“Viajar es una indagación”, me dijo el famoso escritor estadunidense. Digo famoso porque había escrito más de 50 libros, muchos de ellos sobre sus viajes por todos los rincones del planeta. Sus libros habían sido llevados al cine, se había codeado con estrellas de cine y presidentes. En lo que a escritores se refiere, era una leyenda, y escuché su declaración con reverencia. ¿Qué clase de indagación podríamos hacer juntos?, pensé.
El escritor había pasado tres semanas en el asiento del copiloto de mi camioneta mientras viajábamos a zonas remotas de Oaxaca para un libro que estaba escribiendo sobre México. Yo esperaba enriquecer, más profundamente de lo que él podría hacerlo por su cuenta, su entendimiento del país en el que había vivido durante más de quince años.
En el valle de Oaxaca entrevistamos a campesinos que se habían arriesgado a cruzar a Estados Unidos. Visitamos una organización que buscaba a personas migrantes desaparecidas. En el Istmo, entrevistamos a muxes que se preparaban para su vela, y luego nos encontramos con zapatistas en Chiapas.
Ahora nos dirigíamos a un pueblo de fábula, en la alta y árida sierra de Oaxaca. Enclavado entre montañas color hueso, aquel lugar era una especie de mundo perdido, el último bastión de toda una etnia. La mayoría de sus habitantes se había marchado, y sólo dos ancianos recordaban su lengua.
Nuestros anfitriones, los miembros de un colectivo de tejedores, nos dieron la bienvenida y nos hicieron una visita guiada. Empezamos por el taller, que resultó ser una cueva. Trabajaban bajo tierra para que las hojas de palma no se secaran y su fibra se mantuviera flexible al tejer. Para aliviar el aburrimiento del trabajo repetitivo, las cuevas estaban equipadas con televisiones.
Salvo por una o dos mujeres que caminaban con rigidez, sus manos ocupadas tejiendo, las calles del pueblo estaban vacías. En el molino había una enorme pila de sombreros ya terminados, el pago por la mañana de molienda de maíz para el atole.
Nos explicaron que en el pueblo había dos facciones que a menudo entraban en conflicto: los que tejían palma y los que criaban cabras. Las cabras, desesperadas por encontrar hierba fresca en el desierto, se comían las hojas de palma con las que se hacían los sombreros.
La curiosidad del escritor era inagotable. ¿Cuántos sombreros hacen en un día? ¿Los intercambian o los venden? Anotaba las respuestas en un cuaderno grande. También un cabrero fue sometido al interrogatorio. ¿Cuántas cabras tiene? ¿Cuánto gana por cada una?
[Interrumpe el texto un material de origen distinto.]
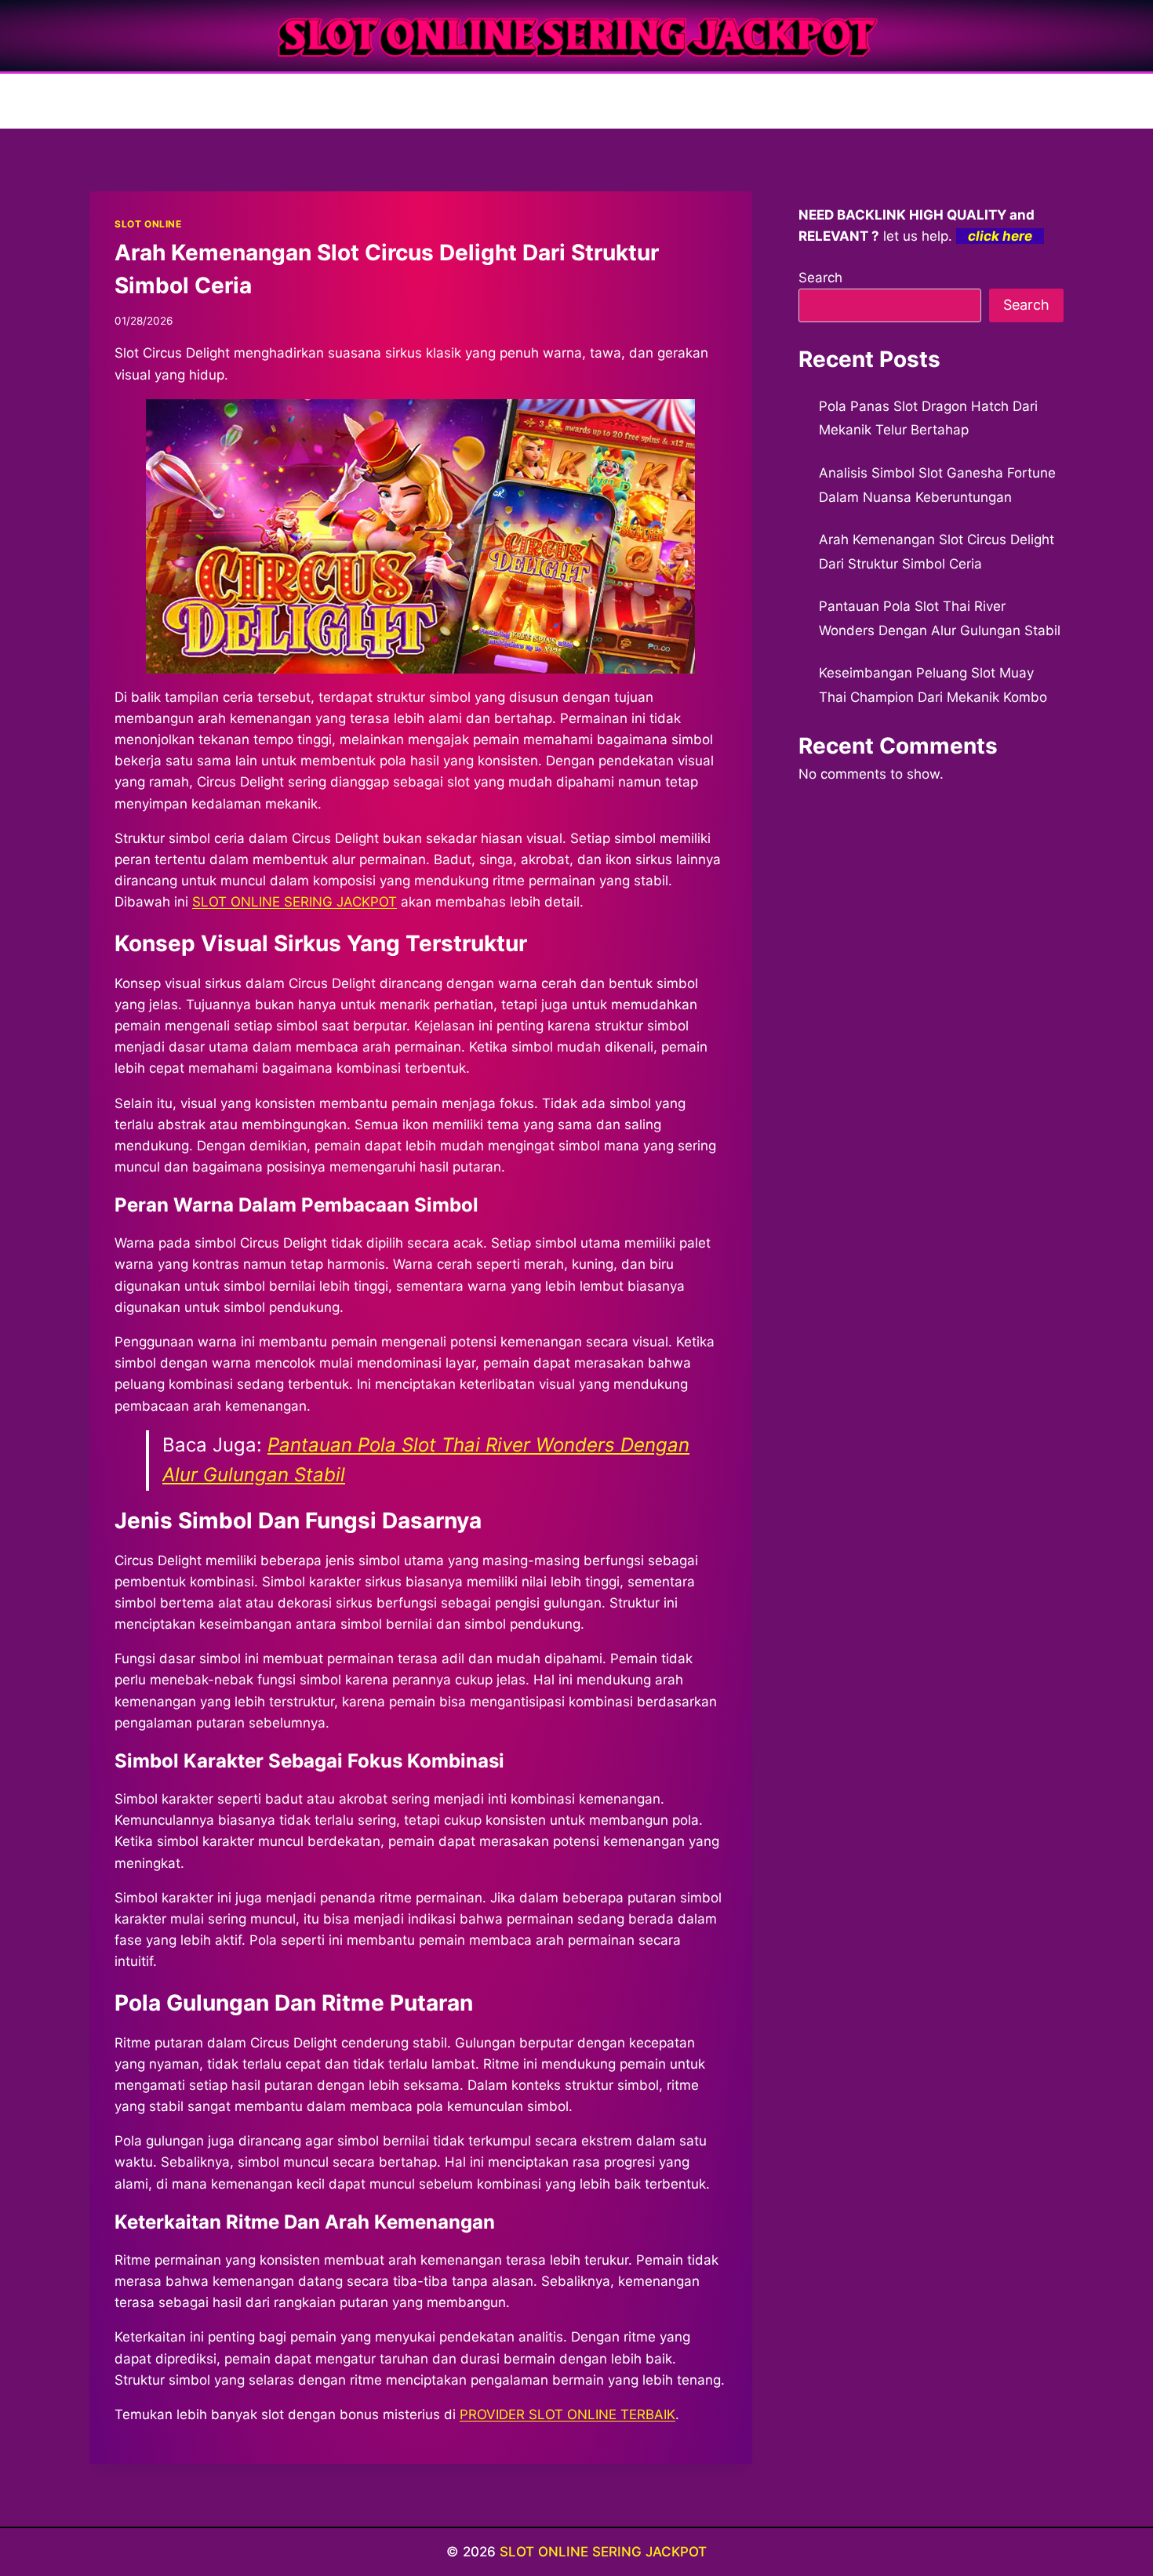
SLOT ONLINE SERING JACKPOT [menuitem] (294, 902)
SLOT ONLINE (148, 224)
Nuestra visita coincidió con la fiesta del pueblo, y durante gran parte de la noche participamos en una calenda por las calles junto con los escasos habitantes. Un joven vestido con una peluca roja y una máscara de Blancanieves intentó ligarse al escritor, pero él se mantuvo al margen, observando el espectáculo y tomando notas.
¿Qué indagación estaba haciendo en su cuaderno?, me pregunté. ¿Sería capaz de mostrar aquel maravilloso mundo a punto de desaparecer? ¿Celebraría esas vidas vividas en circunstancias extremas? ¿Pediría más compasión, más comprensión?
Un año más tarde, cuando el libro del escritor salió a la luz, me alegré de leer nuestras aventuras y conversaciones, pero un pasaje en particular me conmovió profundamente.
Lo había llevado a una comida celebrada después de un funeral; la difunta era la abuela de una familia a la que yo había llegado a querer mucho. Había sido una reunión sencilla, con largas mesas dispuestas bajo los árboles de su patio. Bebimos mezcal, comimos mole e intercambiamos historias.
El escritor había captado a la perfección el sentimiento de aquella tarde: el consuelo del compañerismo, la hija que, a pesar de estar en duelo, servía con orgullo la comida que había cocinado en honor de su madre, el primo que había regresado de Estados Unidos un poco tocado de la cabeza, los niños persiguiéndose en el patio, entre juguetes y material de construcción.
Era una escena de gran intimidad y gracia discreta. No un retrato de lo exótico o lo colorido, sino simplemente de lo humano.